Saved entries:
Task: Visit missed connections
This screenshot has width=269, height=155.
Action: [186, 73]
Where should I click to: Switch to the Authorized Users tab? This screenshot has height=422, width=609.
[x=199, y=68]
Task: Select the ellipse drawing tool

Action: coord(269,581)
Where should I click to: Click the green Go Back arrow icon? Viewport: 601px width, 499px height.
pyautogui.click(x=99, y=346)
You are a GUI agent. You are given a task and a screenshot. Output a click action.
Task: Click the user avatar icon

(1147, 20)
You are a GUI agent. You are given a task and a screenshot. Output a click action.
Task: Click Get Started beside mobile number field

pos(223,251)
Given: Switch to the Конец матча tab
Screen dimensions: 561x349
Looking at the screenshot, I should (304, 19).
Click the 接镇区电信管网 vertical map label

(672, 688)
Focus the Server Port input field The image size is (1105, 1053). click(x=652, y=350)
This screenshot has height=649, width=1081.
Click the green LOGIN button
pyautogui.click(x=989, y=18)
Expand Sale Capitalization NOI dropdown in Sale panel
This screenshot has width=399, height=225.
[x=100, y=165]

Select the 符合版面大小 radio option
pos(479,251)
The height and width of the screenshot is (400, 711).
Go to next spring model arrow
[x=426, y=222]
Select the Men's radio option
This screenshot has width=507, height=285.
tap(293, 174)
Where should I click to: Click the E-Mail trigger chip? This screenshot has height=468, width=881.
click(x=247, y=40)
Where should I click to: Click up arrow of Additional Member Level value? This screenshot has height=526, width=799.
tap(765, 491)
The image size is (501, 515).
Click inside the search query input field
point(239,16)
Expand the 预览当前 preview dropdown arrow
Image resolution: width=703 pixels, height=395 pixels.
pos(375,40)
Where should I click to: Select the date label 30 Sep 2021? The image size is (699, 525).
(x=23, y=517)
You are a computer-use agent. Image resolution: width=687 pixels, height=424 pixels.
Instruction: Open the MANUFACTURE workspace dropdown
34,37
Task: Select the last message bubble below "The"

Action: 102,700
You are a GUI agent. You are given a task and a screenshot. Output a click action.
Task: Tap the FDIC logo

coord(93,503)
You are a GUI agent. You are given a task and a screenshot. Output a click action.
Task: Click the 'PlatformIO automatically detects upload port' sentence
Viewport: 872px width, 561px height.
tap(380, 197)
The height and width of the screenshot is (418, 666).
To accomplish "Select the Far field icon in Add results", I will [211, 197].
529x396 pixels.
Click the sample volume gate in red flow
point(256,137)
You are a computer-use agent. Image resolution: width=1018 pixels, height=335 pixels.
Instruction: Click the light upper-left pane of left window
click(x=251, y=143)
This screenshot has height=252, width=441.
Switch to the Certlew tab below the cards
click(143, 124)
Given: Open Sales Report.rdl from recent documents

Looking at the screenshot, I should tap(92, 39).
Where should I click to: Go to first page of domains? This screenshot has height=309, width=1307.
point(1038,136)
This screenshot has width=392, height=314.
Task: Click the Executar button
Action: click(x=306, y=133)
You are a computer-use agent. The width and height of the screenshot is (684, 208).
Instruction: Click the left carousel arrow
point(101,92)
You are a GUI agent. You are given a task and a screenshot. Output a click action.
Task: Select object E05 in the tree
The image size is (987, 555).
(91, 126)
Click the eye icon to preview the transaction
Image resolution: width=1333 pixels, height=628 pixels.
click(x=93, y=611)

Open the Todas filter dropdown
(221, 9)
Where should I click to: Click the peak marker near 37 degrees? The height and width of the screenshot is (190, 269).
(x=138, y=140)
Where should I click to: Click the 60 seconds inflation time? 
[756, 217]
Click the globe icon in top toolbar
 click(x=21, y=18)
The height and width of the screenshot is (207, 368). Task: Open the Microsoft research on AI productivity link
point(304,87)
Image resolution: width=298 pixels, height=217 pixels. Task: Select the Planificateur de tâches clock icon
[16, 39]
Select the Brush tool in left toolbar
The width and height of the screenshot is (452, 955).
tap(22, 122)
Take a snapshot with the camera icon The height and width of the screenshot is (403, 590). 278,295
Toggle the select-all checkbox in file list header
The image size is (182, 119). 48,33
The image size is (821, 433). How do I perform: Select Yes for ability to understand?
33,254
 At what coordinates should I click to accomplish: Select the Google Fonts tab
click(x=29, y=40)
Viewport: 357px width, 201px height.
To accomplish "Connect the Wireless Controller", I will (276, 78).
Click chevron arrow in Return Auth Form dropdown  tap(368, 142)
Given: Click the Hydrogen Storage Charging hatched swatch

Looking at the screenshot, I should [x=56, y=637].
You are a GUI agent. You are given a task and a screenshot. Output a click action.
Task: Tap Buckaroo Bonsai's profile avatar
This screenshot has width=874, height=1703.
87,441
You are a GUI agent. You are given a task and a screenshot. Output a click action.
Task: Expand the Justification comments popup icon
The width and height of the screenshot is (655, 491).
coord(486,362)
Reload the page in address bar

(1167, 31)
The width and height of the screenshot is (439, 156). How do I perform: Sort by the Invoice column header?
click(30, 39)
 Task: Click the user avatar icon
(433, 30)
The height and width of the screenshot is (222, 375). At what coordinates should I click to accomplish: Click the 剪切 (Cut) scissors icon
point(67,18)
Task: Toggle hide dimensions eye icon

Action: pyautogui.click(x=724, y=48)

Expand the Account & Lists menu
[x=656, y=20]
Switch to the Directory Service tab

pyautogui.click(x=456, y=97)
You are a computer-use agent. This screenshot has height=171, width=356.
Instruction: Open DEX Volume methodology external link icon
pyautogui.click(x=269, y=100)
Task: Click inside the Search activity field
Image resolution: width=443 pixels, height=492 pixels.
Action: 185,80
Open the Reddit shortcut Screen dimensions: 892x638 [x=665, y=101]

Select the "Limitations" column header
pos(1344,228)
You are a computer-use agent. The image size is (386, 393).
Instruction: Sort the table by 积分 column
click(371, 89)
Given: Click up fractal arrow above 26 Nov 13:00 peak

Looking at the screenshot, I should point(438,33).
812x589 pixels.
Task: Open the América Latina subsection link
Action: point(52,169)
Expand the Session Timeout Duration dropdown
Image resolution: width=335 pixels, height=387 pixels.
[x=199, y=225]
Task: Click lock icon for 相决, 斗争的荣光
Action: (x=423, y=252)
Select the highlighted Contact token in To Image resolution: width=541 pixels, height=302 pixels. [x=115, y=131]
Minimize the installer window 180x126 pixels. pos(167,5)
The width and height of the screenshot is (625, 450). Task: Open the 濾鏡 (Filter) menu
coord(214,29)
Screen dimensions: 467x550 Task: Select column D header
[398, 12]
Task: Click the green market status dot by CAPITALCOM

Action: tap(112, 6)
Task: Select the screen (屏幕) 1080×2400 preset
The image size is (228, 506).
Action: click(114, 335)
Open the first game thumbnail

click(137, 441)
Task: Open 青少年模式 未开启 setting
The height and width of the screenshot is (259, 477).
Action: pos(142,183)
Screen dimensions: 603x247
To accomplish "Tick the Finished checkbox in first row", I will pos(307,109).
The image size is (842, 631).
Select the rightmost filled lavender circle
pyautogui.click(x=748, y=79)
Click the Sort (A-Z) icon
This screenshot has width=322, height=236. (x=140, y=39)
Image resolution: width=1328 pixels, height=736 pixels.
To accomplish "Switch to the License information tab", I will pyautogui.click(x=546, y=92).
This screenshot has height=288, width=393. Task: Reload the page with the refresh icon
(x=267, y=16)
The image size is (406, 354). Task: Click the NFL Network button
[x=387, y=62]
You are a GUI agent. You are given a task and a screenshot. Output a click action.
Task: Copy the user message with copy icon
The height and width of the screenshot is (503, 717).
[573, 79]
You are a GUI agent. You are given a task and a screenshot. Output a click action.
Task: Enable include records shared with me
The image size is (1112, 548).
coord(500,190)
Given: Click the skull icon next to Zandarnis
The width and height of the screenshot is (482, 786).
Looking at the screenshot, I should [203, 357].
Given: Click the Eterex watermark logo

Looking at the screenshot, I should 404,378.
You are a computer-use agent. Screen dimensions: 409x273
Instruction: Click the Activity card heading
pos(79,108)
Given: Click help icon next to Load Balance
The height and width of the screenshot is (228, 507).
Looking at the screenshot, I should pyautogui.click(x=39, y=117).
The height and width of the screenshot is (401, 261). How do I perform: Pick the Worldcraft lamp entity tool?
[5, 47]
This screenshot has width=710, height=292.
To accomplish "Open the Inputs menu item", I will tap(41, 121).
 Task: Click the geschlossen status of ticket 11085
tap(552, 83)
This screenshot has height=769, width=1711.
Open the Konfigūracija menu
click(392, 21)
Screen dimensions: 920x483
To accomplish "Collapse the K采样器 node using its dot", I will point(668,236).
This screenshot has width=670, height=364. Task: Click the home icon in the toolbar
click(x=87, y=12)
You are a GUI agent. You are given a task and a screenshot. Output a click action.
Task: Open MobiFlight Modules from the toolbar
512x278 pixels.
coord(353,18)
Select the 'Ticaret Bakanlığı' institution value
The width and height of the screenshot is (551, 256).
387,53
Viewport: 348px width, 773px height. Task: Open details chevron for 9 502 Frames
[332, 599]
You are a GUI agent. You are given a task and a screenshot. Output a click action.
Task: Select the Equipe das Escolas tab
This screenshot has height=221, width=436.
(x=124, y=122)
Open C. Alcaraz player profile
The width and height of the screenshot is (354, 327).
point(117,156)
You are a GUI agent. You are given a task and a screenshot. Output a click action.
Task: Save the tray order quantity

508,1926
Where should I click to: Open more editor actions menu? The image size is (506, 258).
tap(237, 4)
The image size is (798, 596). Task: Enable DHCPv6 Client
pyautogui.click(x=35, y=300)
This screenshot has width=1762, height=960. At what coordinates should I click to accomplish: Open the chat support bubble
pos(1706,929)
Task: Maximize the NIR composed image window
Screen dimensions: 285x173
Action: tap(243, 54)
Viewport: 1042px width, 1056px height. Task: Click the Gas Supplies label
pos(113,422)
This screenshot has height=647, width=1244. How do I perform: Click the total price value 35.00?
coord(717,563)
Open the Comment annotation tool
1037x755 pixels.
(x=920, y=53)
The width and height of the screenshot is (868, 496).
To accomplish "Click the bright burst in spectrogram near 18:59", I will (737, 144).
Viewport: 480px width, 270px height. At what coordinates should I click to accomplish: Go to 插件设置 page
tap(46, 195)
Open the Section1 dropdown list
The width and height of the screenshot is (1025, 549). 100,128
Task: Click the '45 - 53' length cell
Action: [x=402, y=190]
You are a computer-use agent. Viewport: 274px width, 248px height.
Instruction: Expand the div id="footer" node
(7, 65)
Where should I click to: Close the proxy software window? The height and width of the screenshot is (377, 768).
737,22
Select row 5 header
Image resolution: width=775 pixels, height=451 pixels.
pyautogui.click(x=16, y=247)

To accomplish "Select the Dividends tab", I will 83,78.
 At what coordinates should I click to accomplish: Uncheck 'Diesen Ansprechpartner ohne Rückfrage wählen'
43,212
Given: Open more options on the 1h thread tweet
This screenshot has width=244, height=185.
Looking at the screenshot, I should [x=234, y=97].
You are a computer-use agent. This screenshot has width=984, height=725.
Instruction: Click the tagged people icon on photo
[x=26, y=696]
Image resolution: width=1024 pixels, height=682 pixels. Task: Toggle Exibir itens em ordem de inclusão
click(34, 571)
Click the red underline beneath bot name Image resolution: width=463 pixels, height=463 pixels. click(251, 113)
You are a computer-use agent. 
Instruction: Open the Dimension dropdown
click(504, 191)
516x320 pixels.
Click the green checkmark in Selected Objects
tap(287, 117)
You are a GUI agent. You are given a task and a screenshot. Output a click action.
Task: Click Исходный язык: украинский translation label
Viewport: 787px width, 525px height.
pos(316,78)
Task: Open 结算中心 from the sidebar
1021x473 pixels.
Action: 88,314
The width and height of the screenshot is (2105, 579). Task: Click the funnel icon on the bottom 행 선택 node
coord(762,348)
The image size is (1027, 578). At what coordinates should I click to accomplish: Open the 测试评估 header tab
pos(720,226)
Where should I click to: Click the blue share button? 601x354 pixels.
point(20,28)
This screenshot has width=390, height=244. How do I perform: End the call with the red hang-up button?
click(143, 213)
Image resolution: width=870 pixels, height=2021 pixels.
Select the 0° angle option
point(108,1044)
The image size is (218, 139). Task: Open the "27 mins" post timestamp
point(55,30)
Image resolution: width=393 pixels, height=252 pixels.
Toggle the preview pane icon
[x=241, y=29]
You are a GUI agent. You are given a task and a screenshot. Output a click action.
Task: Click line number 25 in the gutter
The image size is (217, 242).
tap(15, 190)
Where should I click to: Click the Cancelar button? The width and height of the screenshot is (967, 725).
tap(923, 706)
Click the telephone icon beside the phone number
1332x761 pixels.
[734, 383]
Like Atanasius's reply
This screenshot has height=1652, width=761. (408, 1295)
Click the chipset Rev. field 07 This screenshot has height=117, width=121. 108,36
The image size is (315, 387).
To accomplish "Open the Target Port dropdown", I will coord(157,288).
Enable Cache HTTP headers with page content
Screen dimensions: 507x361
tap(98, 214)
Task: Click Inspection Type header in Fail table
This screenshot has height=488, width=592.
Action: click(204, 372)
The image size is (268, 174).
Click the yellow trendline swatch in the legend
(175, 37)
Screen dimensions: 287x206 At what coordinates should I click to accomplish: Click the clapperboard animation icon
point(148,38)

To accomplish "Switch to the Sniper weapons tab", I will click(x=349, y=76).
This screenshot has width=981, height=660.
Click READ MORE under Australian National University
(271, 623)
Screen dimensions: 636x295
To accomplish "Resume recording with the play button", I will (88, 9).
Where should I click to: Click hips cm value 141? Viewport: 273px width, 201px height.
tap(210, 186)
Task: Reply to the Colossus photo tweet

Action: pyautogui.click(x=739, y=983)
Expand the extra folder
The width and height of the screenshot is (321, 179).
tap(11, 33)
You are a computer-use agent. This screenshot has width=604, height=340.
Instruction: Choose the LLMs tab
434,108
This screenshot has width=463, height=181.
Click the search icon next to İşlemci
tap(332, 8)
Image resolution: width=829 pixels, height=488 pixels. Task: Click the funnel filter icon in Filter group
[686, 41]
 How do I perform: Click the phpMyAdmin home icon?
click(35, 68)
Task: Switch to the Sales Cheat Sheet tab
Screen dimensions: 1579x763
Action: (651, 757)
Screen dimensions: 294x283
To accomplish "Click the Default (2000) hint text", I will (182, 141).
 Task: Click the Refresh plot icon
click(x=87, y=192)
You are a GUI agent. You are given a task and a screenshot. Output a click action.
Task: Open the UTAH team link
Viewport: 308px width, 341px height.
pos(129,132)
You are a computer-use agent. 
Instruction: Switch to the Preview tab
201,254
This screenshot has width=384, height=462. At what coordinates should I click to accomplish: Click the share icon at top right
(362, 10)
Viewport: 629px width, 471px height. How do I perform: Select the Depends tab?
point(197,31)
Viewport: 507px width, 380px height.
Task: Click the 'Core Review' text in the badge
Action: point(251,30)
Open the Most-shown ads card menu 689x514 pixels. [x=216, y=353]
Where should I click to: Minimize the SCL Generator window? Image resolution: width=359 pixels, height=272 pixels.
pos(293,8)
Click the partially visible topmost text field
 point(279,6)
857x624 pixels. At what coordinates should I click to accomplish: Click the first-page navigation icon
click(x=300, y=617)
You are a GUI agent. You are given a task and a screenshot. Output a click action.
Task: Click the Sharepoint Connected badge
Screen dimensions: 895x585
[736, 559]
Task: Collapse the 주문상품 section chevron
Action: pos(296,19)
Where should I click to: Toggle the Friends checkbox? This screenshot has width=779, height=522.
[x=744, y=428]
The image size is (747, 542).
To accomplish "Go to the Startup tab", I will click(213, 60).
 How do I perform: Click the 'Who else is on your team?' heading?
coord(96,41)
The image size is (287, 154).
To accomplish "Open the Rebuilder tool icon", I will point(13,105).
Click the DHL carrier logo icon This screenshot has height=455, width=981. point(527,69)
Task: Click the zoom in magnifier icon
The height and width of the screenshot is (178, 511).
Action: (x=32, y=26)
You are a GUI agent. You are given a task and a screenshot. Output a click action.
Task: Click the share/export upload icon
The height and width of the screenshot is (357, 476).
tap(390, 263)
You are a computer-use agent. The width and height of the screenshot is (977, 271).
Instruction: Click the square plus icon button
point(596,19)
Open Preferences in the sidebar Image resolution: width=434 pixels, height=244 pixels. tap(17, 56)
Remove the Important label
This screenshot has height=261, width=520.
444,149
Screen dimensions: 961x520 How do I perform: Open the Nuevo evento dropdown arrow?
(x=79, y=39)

_Task details_
Scan the entries above for the line containing "529x396 pixels.", and copy it and all lines after it exactly, down to and including the line containing "is (684, 208).".

_Written reply_
529x396 pixels.
Click the sample volume gate in red flow
point(256,137)
You are a computer-use agent. Image resolution: width=1018 pixels, height=335 pixels.
Instruction: Click the light upper-left pane of left window
click(x=251, y=143)
This screenshot has height=252, width=441.
Switch to the Certlew tab below the cards
click(143, 124)
Given: Open Sales Report.rdl from recent documents

Looking at the screenshot, I should tap(92, 39).
Where should I click to: Go to first page of domains? This screenshot has height=309, width=1307.
point(1038,136)
This screenshot has width=392, height=314.
Task: Click the Executar button
Action: click(x=306, y=133)
You are a computer-use agent. The width and height of the screenshot is (684, 208).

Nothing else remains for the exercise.